───── STORED DATA ─────
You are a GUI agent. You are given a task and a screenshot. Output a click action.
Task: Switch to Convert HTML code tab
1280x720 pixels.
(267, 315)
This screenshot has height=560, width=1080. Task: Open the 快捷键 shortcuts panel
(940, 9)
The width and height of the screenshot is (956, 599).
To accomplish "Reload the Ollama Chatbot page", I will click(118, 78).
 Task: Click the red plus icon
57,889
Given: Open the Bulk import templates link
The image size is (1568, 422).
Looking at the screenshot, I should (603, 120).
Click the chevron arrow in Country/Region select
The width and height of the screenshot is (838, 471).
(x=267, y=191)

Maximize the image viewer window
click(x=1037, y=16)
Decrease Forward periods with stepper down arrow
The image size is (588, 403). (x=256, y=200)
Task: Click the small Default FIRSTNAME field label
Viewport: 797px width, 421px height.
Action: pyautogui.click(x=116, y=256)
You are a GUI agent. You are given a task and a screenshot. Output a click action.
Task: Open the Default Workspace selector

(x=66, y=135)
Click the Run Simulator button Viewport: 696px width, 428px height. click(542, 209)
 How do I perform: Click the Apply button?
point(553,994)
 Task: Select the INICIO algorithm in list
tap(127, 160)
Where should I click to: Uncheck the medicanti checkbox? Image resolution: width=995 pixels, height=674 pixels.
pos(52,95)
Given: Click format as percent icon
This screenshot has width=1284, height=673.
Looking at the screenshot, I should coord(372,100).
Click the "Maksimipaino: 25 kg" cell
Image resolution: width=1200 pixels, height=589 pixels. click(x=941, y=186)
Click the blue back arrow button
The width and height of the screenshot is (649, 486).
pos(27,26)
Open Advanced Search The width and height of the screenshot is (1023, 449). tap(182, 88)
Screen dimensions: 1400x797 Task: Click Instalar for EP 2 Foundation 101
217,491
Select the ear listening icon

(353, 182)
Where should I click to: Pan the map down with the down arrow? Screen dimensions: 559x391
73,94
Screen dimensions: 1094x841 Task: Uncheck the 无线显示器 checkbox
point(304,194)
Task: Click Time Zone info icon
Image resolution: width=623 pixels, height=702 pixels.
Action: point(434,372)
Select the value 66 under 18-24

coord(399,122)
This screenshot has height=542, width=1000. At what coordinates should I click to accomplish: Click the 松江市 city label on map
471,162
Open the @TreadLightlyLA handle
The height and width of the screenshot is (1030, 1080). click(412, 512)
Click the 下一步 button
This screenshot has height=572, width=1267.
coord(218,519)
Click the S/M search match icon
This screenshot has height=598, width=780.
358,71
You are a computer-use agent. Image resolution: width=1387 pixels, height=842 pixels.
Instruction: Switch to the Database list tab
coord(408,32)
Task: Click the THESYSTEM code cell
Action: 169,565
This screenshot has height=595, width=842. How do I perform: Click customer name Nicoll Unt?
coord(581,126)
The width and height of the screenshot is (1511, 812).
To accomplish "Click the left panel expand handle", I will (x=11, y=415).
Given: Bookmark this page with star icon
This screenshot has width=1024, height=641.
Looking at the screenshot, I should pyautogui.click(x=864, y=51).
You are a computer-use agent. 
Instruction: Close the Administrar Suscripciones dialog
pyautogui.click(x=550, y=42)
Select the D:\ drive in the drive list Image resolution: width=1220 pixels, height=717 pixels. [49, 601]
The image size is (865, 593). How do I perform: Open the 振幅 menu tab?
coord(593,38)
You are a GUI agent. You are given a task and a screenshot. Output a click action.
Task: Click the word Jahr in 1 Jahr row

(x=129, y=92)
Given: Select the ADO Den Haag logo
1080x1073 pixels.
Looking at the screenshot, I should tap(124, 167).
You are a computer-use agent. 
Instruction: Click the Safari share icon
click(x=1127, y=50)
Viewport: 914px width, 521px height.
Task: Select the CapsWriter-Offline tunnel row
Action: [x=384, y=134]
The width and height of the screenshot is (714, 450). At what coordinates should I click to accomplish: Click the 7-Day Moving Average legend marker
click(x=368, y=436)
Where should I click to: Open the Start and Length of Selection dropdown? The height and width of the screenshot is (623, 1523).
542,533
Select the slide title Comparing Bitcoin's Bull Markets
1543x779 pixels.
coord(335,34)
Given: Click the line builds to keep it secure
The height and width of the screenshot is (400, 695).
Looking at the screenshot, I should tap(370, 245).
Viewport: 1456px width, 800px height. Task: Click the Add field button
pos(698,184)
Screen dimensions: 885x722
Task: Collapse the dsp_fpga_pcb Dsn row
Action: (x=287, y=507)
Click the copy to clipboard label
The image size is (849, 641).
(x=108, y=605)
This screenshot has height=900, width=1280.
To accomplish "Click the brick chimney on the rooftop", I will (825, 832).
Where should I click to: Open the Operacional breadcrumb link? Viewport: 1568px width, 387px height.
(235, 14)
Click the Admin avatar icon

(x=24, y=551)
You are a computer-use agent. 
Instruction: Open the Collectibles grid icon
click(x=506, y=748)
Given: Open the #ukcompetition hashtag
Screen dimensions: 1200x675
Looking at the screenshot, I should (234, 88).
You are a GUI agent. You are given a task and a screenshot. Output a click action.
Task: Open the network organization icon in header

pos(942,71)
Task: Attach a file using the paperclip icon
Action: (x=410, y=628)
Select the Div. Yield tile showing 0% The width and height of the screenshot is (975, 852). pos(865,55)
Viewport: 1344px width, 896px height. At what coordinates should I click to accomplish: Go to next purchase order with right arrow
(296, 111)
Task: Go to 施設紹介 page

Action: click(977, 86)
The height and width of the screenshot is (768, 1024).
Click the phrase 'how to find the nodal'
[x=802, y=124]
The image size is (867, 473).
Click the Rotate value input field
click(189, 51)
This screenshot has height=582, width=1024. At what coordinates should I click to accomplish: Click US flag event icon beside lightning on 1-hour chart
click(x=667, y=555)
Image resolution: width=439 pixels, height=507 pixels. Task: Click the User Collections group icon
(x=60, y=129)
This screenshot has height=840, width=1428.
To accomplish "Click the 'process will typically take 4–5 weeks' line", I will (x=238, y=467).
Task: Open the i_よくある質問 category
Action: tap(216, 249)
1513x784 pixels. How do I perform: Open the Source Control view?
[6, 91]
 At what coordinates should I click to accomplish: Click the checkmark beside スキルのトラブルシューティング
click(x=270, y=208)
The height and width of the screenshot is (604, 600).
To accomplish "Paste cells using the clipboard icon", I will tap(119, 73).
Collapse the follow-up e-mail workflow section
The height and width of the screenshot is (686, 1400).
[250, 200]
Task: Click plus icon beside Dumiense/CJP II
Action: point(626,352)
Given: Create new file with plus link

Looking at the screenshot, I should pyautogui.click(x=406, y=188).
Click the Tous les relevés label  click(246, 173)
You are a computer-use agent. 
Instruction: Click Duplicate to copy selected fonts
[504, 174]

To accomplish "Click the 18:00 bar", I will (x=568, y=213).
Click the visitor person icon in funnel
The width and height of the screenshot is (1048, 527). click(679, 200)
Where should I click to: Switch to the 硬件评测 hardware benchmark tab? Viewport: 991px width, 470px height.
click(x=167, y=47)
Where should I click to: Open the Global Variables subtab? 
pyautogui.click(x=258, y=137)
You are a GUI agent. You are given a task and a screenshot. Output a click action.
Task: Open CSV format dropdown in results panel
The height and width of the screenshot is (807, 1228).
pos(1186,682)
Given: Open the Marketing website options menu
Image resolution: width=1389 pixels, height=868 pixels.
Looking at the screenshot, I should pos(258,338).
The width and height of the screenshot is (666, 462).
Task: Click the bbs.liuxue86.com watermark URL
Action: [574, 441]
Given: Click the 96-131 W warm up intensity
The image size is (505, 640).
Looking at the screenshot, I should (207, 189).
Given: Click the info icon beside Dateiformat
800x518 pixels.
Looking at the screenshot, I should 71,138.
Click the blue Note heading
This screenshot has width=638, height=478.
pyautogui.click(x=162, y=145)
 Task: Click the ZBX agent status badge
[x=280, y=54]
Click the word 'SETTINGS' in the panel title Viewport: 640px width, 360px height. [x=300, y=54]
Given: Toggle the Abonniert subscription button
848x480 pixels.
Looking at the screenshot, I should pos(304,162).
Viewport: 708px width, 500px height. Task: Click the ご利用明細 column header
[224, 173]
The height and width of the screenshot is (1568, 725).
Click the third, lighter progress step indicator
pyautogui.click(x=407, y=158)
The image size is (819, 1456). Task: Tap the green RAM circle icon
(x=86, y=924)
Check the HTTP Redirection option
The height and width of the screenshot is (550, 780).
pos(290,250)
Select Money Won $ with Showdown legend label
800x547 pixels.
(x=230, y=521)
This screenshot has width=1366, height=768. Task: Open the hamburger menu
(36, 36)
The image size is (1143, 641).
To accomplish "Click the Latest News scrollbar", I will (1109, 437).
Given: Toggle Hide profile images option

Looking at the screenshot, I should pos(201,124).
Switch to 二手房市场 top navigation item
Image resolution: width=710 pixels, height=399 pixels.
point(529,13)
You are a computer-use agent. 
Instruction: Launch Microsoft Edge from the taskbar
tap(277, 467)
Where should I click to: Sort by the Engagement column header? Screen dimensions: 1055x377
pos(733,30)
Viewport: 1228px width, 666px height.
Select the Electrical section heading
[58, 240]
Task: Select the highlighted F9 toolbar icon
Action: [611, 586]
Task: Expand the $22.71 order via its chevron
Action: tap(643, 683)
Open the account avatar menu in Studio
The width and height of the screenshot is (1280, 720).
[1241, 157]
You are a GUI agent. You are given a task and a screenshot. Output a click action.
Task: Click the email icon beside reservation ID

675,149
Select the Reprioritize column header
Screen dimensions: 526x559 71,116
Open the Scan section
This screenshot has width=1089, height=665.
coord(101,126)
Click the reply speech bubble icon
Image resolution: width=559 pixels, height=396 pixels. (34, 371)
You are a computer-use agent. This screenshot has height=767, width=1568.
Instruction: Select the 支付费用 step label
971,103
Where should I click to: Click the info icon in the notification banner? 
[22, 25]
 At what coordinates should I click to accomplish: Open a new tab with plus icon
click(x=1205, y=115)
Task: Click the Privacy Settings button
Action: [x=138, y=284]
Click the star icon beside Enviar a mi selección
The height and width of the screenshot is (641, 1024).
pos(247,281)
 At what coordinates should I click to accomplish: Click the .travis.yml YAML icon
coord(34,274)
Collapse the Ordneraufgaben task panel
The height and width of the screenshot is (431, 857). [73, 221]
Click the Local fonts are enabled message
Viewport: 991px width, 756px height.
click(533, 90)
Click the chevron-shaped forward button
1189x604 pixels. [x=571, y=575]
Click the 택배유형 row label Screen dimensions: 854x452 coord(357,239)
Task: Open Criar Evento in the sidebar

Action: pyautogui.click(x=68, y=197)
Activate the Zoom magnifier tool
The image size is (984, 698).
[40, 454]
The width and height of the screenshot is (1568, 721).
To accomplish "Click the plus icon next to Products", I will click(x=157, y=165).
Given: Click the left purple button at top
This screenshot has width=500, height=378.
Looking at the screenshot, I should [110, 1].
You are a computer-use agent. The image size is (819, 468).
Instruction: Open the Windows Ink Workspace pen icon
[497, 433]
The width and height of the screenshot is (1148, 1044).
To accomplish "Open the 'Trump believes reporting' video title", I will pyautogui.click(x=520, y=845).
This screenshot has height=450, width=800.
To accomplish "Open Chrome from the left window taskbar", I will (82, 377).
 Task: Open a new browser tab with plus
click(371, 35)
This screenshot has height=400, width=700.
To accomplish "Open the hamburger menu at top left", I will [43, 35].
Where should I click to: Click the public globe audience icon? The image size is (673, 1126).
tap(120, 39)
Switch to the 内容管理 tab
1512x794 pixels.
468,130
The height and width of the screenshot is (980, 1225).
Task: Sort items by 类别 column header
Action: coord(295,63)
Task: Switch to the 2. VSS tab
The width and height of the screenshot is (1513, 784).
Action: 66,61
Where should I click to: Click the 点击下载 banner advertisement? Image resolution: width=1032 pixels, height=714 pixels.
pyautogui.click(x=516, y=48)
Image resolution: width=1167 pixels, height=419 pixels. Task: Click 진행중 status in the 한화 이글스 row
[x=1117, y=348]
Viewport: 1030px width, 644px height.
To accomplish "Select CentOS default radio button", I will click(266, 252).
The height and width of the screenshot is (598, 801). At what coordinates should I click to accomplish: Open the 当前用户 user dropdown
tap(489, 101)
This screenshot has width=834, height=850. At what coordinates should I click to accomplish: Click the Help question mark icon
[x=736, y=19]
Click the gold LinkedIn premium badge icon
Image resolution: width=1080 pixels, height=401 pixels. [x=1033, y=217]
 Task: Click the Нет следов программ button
─────
→ **EXERCISE AIM**: Within the material above, the line with "The image size is (867, 473)." opens the range and the line with "Given: Open the Marketing" closes it; reproduce that range word for word.

→ **ANSWER BELOW**:
The image size is (867, 473).
Click the Rotate value input field
click(189, 51)
This screenshot has height=582, width=1024. At what coordinates should I click to accomplish: Click US flag event icon beside lightning on 1-hour chart
click(x=667, y=555)
Image resolution: width=439 pixels, height=507 pixels. Task: Click the User Collections group icon
(x=60, y=129)
This screenshot has height=840, width=1428.
To accomplish "Click the 'process will typically take 4–5 weeks' line", I will (x=238, y=467).
Task: Open the i_よくある質問 category
Action: tap(216, 249)
1513x784 pixels. How do I perform: Open the Source Control view?
[6, 91]
 At what coordinates should I click to accomplish: Click the checkmark beside スキルのトラブルシューティング
click(x=270, y=208)
The height and width of the screenshot is (604, 600).
To accomplish "Paste cells using the clipboard icon", I will tap(119, 73).
Collapse the follow-up e-mail workflow section
The height and width of the screenshot is (686, 1400).
[250, 200]
Task: Click plus icon beside Dumiense/CJP II
Action: point(626,352)
Given: Create new file with plus link

Looking at the screenshot, I should pyautogui.click(x=406, y=188).
Click the Tous les relevés label  click(246, 173)
You are a computer-use agent. 
Instruction: Click Duplicate to copy selected fonts
[504, 174]

To accomplish "Click the 18:00 bar", I will (x=568, y=213).
Click the visitor person icon in funnel
The width and height of the screenshot is (1048, 527). click(679, 200)
Where should I click to: Switch to the 硬件评测 hardware benchmark tab? Viewport: 991px width, 470px height.
click(x=167, y=47)
Where should I click to: Open the Global Variables subtab? 
pyautogui.click(x=258, y=137)
You are a GUI agent. You are given a task and a screenshot. Output a click action.
Task: Open CSV format dropdown in results panel
The height and width of the screenshot is (807, 1228).
pos(1186,682)
Given: Open the Marketing website options menu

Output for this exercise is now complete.